My definition of intersection is as follows:

$$X \cap Y = \{x : x\in X and x\in Y\}$$

Up to this point there is no formal treatment of either open and closed intervals, so I am not sure how informal or obvious I should assume them to be.

2. May 8, 2008

### Bob3141592

I don't know how if this notion fits your formality target, but I think the idea of open and closed intervals is already embedded in the $$<$$ and $$\leq$$ operators. When a mathematical proof uses a statement like "have their usual meaning", I'd guess a little informality would be tolerated.

3. May 9, 2008

### tiny-tim

Hi Diffy!

I suspect it's a logic test, and they want you to say something like …

if x > a and x > b, then x > sup{a,b}.

4. May 9, 2008

### BryanP

I guess you can break it up further to show why exactly it's like that.

{x in R | 0 <= x <= 3} int {x in R | -1 < x < 1 }

= [{x in R | x >= 0) int {x in R | x <= 3}] int [{x in R | x > -1} int {x in R | x < 1}] <-- Break it down to separate intersections of sets

= [{x in R | x >= 0) int {x in R | x > -1}] int [{x in R | x <= 3} int {x in R | x < 1}] <-- Rearrange the sets since we're dealing with all set intersections

= {x in R | x >= 0) int {x in R | x < 1} <--simplify to satisfy set conditions when intersected

= {x in R | 0 <= x < 1} <-- simplify further to satisfy set conditions when intersected

5. May 9, 2008

### Diffy

Hi everyone,

Tiny Tim, that seems to make a lot of sense. Even though the author never uses Sup or Inf, I will go ahead an proceed that way.
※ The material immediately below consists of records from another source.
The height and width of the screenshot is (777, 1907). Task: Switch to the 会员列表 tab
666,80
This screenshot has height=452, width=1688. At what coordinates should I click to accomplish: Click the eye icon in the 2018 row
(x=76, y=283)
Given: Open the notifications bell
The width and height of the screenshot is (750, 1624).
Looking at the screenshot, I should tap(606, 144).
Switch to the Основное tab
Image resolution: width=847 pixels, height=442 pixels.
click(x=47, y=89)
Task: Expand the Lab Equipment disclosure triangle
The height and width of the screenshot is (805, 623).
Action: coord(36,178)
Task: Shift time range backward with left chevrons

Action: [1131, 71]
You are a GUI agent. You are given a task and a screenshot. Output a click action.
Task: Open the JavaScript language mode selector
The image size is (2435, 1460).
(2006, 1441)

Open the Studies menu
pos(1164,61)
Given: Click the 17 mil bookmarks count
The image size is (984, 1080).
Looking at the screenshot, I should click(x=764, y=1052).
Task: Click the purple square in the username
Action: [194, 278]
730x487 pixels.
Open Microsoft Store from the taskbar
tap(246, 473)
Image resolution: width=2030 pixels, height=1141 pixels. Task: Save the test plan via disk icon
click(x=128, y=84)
I am still a bit confused though on having "less than" and "Less than or equal to"

So I will say since x < 1 and $$x \leq 3$$, then we must have x ? inf(1, 3)

where the question mark is < or $$\leq$$?

BryanP, I think you are saying the same thing that TinyTim is, so thanks for the help, I think breaking it up into that many pieces is missing the main point of determining how we know that the intersections of these intervals are what they are.

BobPi,
I would have rounded 3141592 up to 3141593.

Anyways, you are right, I think I can be very informal, but I was just missing the piece on how we know if x<1 and x < 3 that x must be less than 1, using least upper bounds and greatest lower bounds is the key I think.

Last edited: May 9, 2008
6. May 9, 2008

### tiny-tim

Hi Diffy!
For the "≤"? Just copy-and-paste what someone else has done!
ah … you need something like lowest-common-multiple in fractions.

Try rewriting one of the sets {x < 1} and {x ≤ 3} so that it matches the other …

{x < 1} = {x ≤ 1} ∩ {…?}
But Bob is modest, and a model of understatement!

7. May 9, 2008

### Diffy

Nah, I forgot a / in my tex tag, so the whole post looked very strange.

Alrighty,
{x < 1} = {x ≤ 1} ∩ {x < 1}?

or

{x < 1} = {x ≤ 1} ∩ {x ≤ ?}

I don't see where you are going.. Sorry I'm a little slow and I have trouble these details.

lol I know, I was just teasing, all in fun.

8. May 9, 2008

### tiny-tim

Hi Diffy!

{x < 1} = {x ≤ 1} ∩ {x ≠ 1} ?